[STATED TASK] Return verbatim the portion of the rows below that opens with the first line and closes with the line containing "Action: tap(307, 118)", including both of those lines. Omit the pictures from your answer.

[SUPPLIED DATA]

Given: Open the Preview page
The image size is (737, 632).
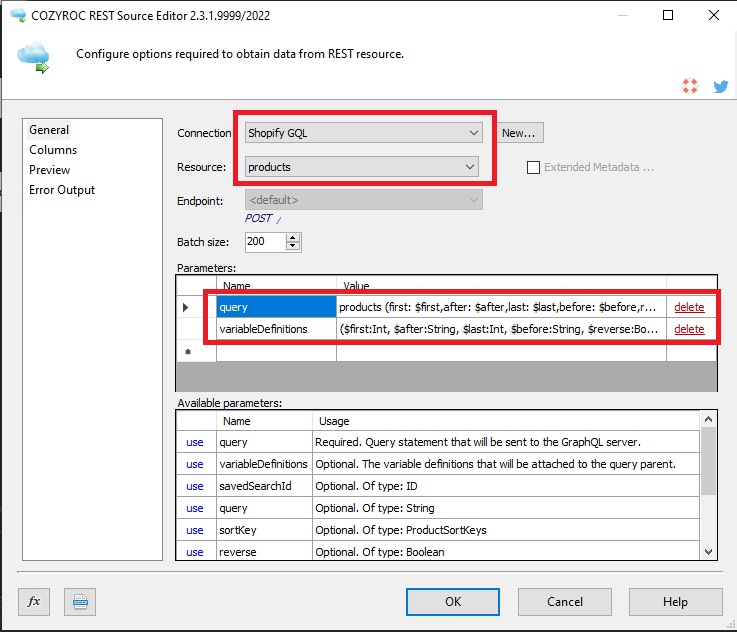Looking at the screenshot, I should (x=50, y=170).
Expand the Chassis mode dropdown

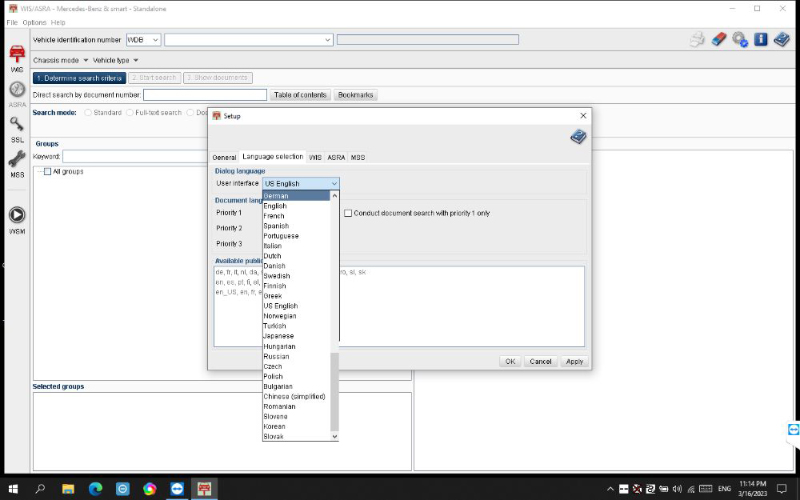86,60
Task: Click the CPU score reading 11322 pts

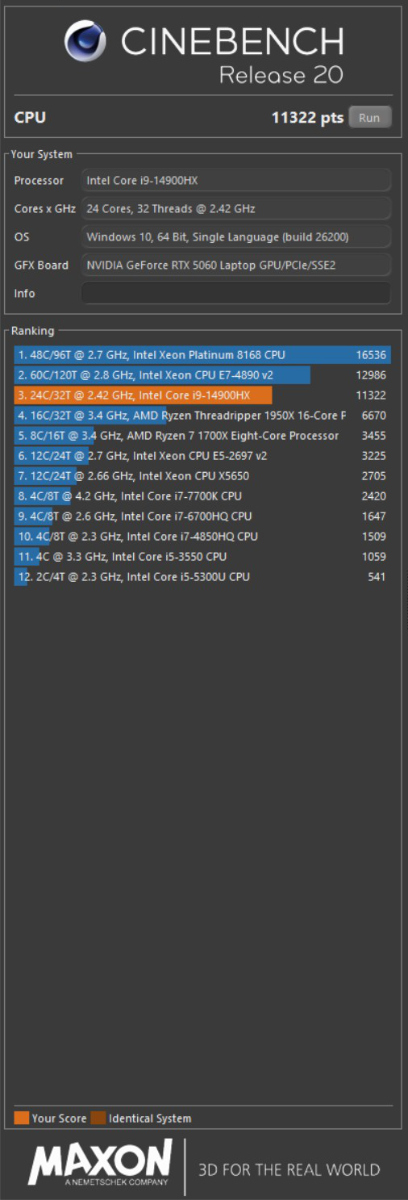Action: tap(307, 118)
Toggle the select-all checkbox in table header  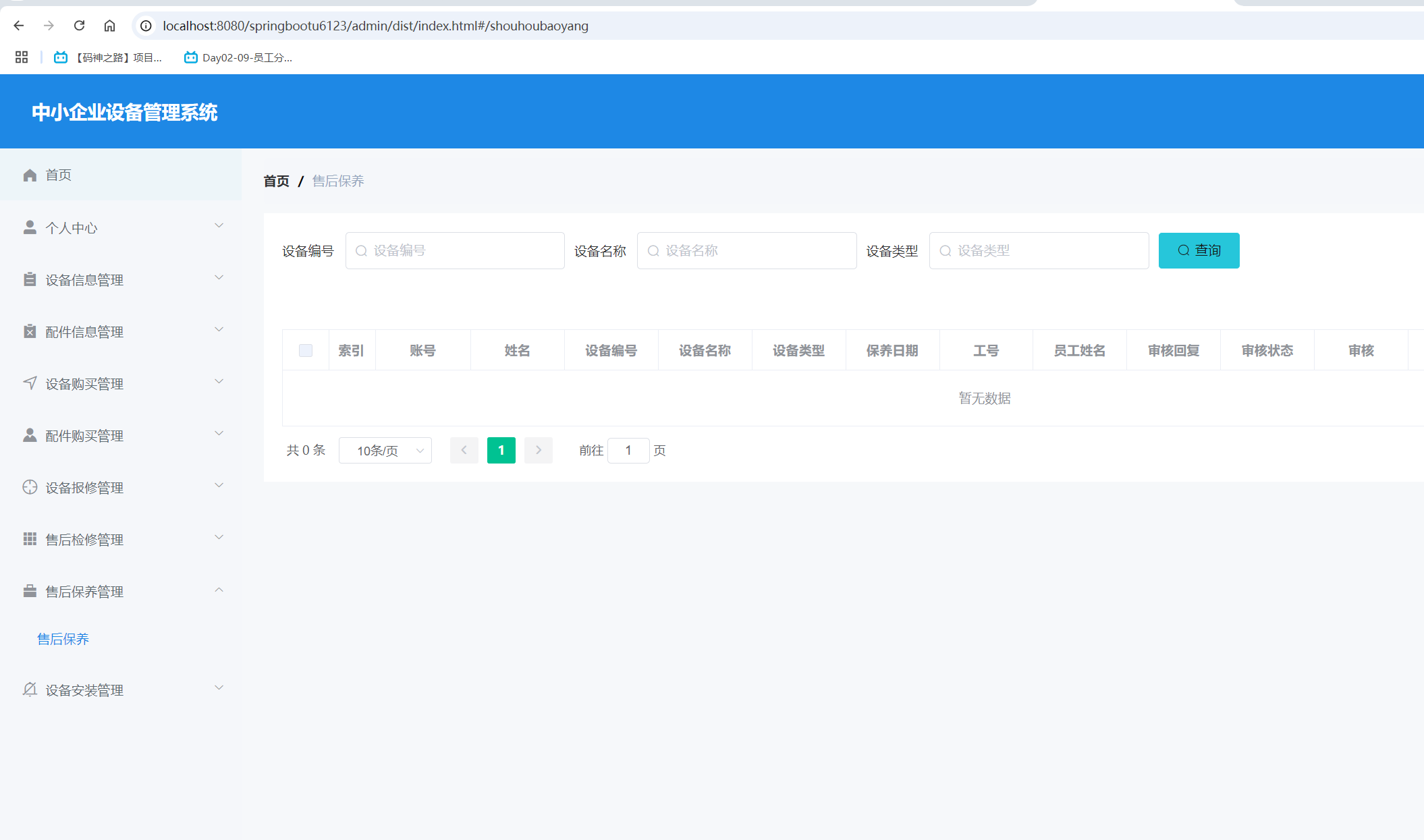pos(305,350)
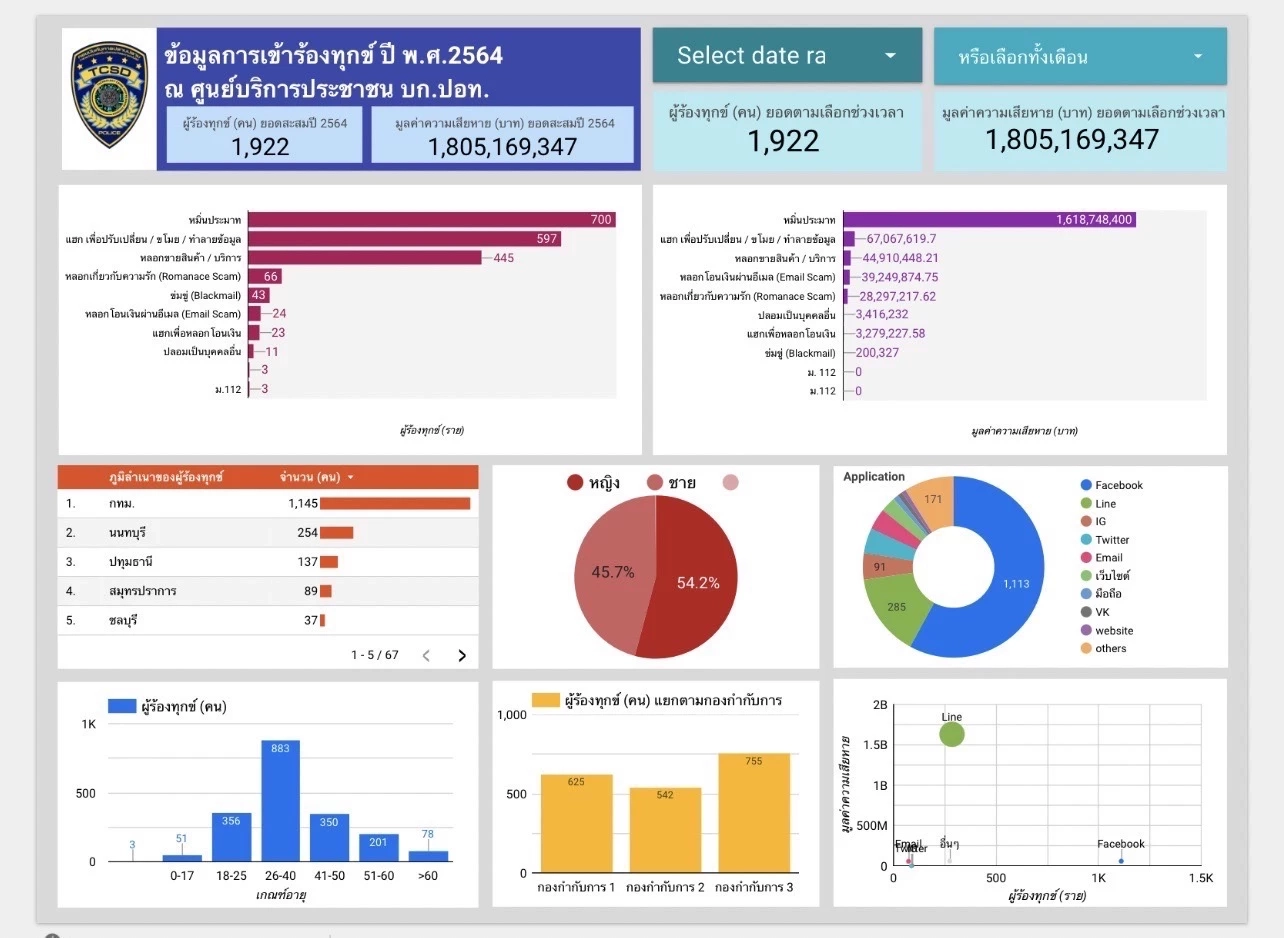Click Facebook legend swatch in Application chart
Screen dimensions: 1284x938
pyautogui.click(x=1085, y=486)
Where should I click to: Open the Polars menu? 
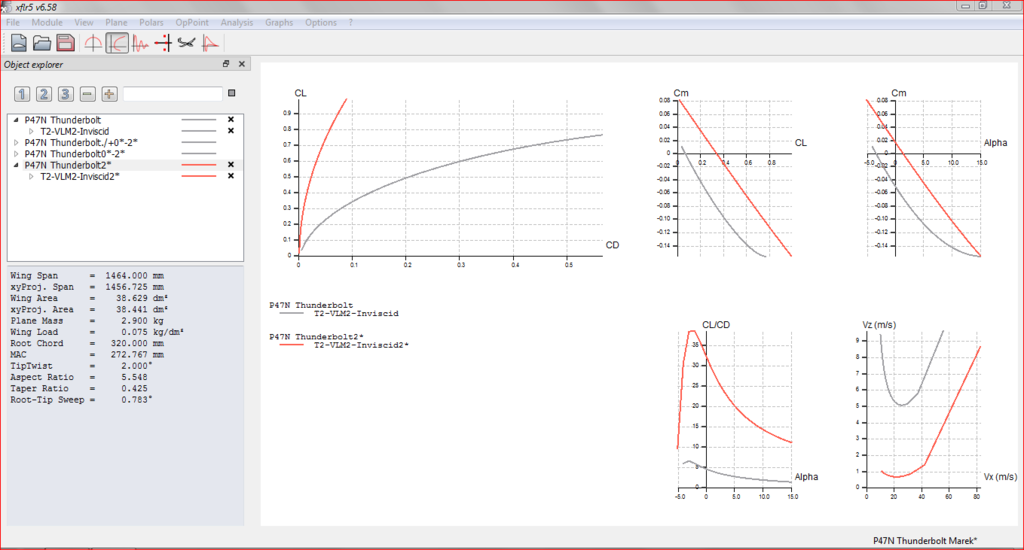click(x=152, y=22)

[PROBLEM SOLUTION]
Given: Open the Preview page
The image size is (737, 632).
Looking at the screenshot, I should (x=50, y=170).
Expand the Chassis mode dropdown

86,60
Task: Click the CPU score reading 11322 pts

Action: tap(307, 118)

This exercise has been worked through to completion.